What to do ->
a) In the post about the Windows 11 blue screen, what error does the blue screen show?
b) Resume the troubleshooting post about the Windows 11 blue screen, picking up after its final line.

Page extract ->

────────────────────────────────────────

The user upgraded from Windows 10 to Windows 11 recently after they had some blue screen errors when playing a game (Palworld) and since they've upgraded they can't boot into windows or recovery

No matter what I've done the PC continually hits a Blue Screen with the error being NTFS FILE SYSTEM.

Can get into bios fine, but no matter what I've tried the same blue screen happens (even if I try to boot from a Win 11 USB install stick.

I tried to disable all of the other drives in the bios to ensure it would only boot from the USB but the issue persists.

I'm thinking it's a disk issue, but because when it's disabled the error still persists I'm not entirely sure.

What else should I check or look into? The user wants to replace whatever isn't working, but right now I'm not entirely sure what the faulty component is...


Summary of what I've tried:
Disable/enable secure boot
Disable/enable TPM
Enable XMP
Tried to boot into safe mode (doesn't work)
Boot from usb to reinstall windows 11 (doesn't work, still blue screens after a short while loading)

────────────────────────────────────────

Data block ->
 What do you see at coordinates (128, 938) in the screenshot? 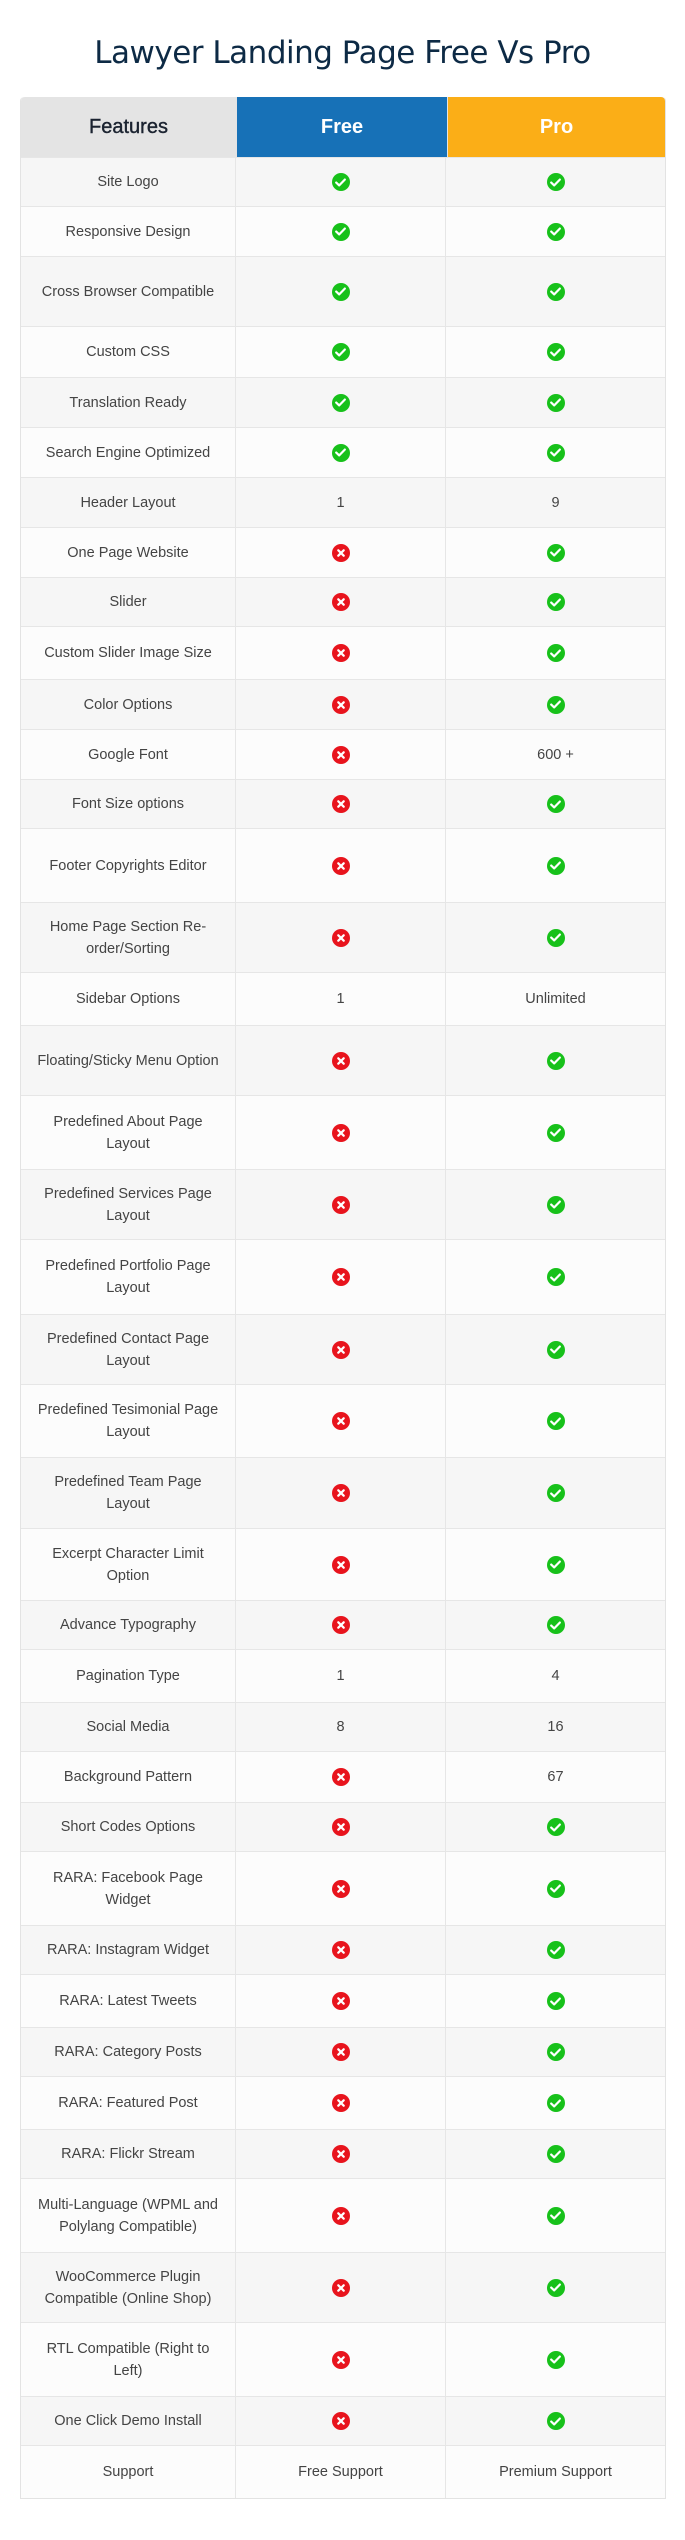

────────────────────────────────────────

Per-task outputs ->
a) NTFS FILE SYSTEM

b)
My gut says to replace the SSD as a ntfs file system error is likely related to the disk, but I'm really not sure. Any thoughts or suggestions?
 

Colif

Win 11 Master
Moderator
Can get into bios fine, but no matter what I've tried the same blue screen happens (even if I try to boot from a Win 11 USB install stick.
You shouldn't get same BSOD booting from a USB, that doesn't sound like it booted off USB but tried normal drive. Does that bios have boot override as I can't tell from the manual - might be on boot or save/exit screen.
Boot override would let you boot off USB without messing with boot order.

disabling secure boot could help boot off USB as well.

tried running installer without ssd in pc? Just curious if you get same error... sure, it can't actually install but its a test.
 
My gut says to replace the SSD as a ntfs file system error is likely related to the disk, but I'm really not sure.
Any thoughts or suggestions?
File system error obviously is related to corrupted file system on disk.

Get USB SATA adapter.
Connect the drive to a working pc with USB sata adapter.
Run chkdsk on the drive. Or clean it with diskpart clean.
 

ubuysa

Distinguished
Try booting a Linux distro off the USB drive. Most of these will run off the USB drive and don't need installing - or access to any other drives. Try every USB port if it fails on one of them.
 

ubuysa

Distinguished
Linux doesn't have native support for NTFS.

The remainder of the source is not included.